Reverse Phase Protein Lysate Microarray

Reverse Phase Protein Lysate Microarray

Reverse phase protein array (RPPA) is a protein array designed as a micro- or nano-scaled dot-blot platform that allows measurement of protein expression levels in a large number of biological samples simultaneously in a quantitative manner when high-quality antibodies are available. Technically, minuscule amounts of a) cellular lysates, from intact cells or laser capture microdissected cells, b)body fluids such as serum, CSF, urine, vitreous, saliva, etc., are immobilized on individual spots on a microarray that is then incubated with a single specific antibody to detect expression of the target protein across many samples. A summary video of RPPA is available One microarray, depending on the design, can accommodate hundreds to thousands of samples that are printed in a series of replicates. Detection is performed using either a primary or a secondary labeled antibody by chemiluminescent, fluorescent or colorimetric assays. The array is then imaged and the obtained data is quantified. Multiplexing is achieved by probing multiple arrays spotted with the same lysate with different antibodies simultaneously and can be implemented as a quantitative calibrated assay. In addition, since RPMA can utilize whole-cell or undissected or microdissected cell lysates, it can provide direct quantifiable information concerning post translationally modified proteins that are not accessible with other high-throughput techniques. Thus, RPMA provides high dimensional proteomic data in a high throughput, sensitive and quantitative manner. However, since the signal generated by RPMA could be generated from unspecific primary or secondary antibody binding, as is seen in other techniques such as ELISA, or immunohistochemistry, the signal from a single spot could be due to cross-reactivity. Thus, the antibodies used in RPMA must be carefully validated for specificity and performance against cell lysates by western blot.

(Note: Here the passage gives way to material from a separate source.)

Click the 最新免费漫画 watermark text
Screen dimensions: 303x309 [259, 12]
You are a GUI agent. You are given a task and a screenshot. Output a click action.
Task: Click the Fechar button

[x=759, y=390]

RPMA has various uses such as quantitative analysis of protein expression in cancer cells, body fluids or tissues for biomarker profiling, cell signaling analysis and clinical prognosis, diagnosis or therapeutic prediction. This is possible as a RPMA with lysates from different cell lines and or laser capture microdissected tissue biopsies of different disease stages from various organs of one or many patients can be constructed for determination of relative or absolute abundance or differential expression of a protein marker level in a single experiment. It is also used for monitoring protein dynamics in response to various stimuli or doses of drugs at multiple time points. Some other applications that RPMA is used for include exploring and mapping protein signaling pathways, evaluating molecular drug targets and understanding a candidate drug’s mechanism of action. It has been also suggested as a potential early screen test in cancer patients to facilitate or guide therapeutic decision making.

Other protein microarrays include forward protein microarrays (PMAs) and antibody microarrays (AMAs). PMAs immobilize individual purified and sometimes denatured recombinant proteins on the microarray that are screened by antibodies and other small compounds. AMAs immobilize antibodies that capture analytes from the sample applied on the microarray . The target protein is detected either by direct labeling or a secondary labeled antibody against a different epitope on the analyte target protein (sandwich approach). Both PMAs and AMAs can be classified as forward phase arrays as they involve immobilization of a bait to capture an analyte. In forward phase arrays, each array is incubated with one test sample such as a cellular lysate or a patient’s serum, but multiple analytes in the sample are tested simultaneously . Figure 1 shows a forward (using antibody as a bait in here) and reverse phase protein microarray at the molecular level.